提供データ:
□ □ □ □

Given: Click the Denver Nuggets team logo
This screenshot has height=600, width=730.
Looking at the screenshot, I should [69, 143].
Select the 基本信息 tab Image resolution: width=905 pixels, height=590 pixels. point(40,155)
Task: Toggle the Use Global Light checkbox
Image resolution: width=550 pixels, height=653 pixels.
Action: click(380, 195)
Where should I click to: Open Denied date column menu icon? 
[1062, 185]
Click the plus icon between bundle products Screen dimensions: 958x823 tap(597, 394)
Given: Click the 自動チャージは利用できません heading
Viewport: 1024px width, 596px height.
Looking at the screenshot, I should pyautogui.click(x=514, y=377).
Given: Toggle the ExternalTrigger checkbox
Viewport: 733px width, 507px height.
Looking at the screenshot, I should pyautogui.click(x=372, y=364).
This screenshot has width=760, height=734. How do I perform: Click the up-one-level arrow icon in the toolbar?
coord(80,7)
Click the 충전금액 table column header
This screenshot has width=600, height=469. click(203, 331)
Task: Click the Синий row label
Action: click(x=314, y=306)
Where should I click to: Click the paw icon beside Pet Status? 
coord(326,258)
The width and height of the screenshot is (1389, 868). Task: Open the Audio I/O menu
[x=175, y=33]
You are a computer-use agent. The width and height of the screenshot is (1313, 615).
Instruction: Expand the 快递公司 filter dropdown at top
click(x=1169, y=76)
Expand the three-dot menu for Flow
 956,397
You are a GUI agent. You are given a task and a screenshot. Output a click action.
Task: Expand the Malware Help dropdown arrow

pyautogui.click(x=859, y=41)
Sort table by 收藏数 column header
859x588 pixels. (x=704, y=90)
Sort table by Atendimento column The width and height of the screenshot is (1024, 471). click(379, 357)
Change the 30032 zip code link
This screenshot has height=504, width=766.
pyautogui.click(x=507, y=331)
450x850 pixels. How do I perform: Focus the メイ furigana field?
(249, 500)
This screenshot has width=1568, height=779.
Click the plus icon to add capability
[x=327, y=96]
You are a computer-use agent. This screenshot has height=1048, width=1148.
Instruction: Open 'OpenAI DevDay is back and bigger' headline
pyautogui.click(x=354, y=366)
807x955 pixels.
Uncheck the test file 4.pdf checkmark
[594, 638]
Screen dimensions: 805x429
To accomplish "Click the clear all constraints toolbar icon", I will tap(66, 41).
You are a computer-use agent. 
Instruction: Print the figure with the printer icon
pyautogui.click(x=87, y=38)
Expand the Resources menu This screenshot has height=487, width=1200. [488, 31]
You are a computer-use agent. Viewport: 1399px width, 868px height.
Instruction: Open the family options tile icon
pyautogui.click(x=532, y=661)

□ □ □ □

上の行をすべて、一字も変えずに書き写すこと。

Given: Click the Denver Nuggets team logo
This screenshot has height=600, width=730.
Looking at the screenshot, I should [69, 143].
Select the 基本信息 tab Image resolution: width=905 pixels, height=590 pixels. point(40,155)
Task: Toggle the Use Global Light checkbox
Image resolution: width=550 pixels, height=653 pixels.
Action: click(380, 195)
Where should I click to: Open Denied date column menu icon? 
[1062, 185]
Click the plus icon between bundle products Screen dimensions: 958x823 tap(597, 394)
Given: Click the 自動チャージは利用できません heading
Viewport: 1024px width, 596px height.
Looking at the screenshot, I should pyautogui.click(x=514, y=377).
Given: Toggle the ExternalTrigger checkbox
Viewport: 733px width, 507px height.
Looking at the screenshot, I should pyautogui.click(x=372, y=364).
This screenshot has width=760, height=734. How do I perform: Click the up-one-level arrow icon in the toolbar?
coord(80,7)
Click the 충전금액 table column header
This screenshot has width=600, height=469. click(203, 331)
Task: Click the Синий row label
Action: click(x=314, y=306)
Where should I click to: Click the paw icon beside Pet Status? 
coord(326,258)
The width and height of the screenshot is (1389, 868). Task: Open the Audio I/O menu
[x=175, y=33]
You are a computer-use agent. The width and height of the screenshot is (1313, 615).
Instruction: Expand the 快递公司 filter dropdown at top
click(x=1169, y=76)
Expand the three-dot menu for Flow
 956,397
You are a GUI agent. You are given a task and a screenshot. Output a click action.
Task: Expand the Malware Help dropdown arrow

pyautogui.click(x=859, y=41)
Sort table by 收藏数 column header
859x588 pixels. (x=704, y=90)
Sort table by Atendimento column The width and height of the screenshot is (1024, 471). click(379, 357)
Change the 30032 zip code link
This screenshot has height=504, width=766.
pyautogui.click(x=507, y=331)
450x850 pixels. How do I perform: Focus the メイ furigana field?
(249, 500)
This screenshot has width=1568, height=779.
Click the plus icon to add capability
[x=327, y=96]
You are a computer-use agent. This screenshot has height=1048, width=1148.
Instruction: Open 'OpenAI DevDay is back and bigger' headline
pyautogui.click(x=354, y=366)
807x955 pixels.
Uncheck the test file 4.pdf checkmark
[594, 638]
Screen dimensions: 805x429
To accomplish "Click the clear all constraints toolbar icon", I will tap(66, 41).
You are a computer-use agent. 
Instruction: Print the figure with the printer icon
pyautogui.click(x=87, y=38)
Expand the Resources menu This screenshot has height=487, width=1200. [488, 31]
You are a computer-use agent. Viewport: 1399px width, 868px height.
Instruction: Open the family options tile icon
pyautogui.click(x=532, y=661)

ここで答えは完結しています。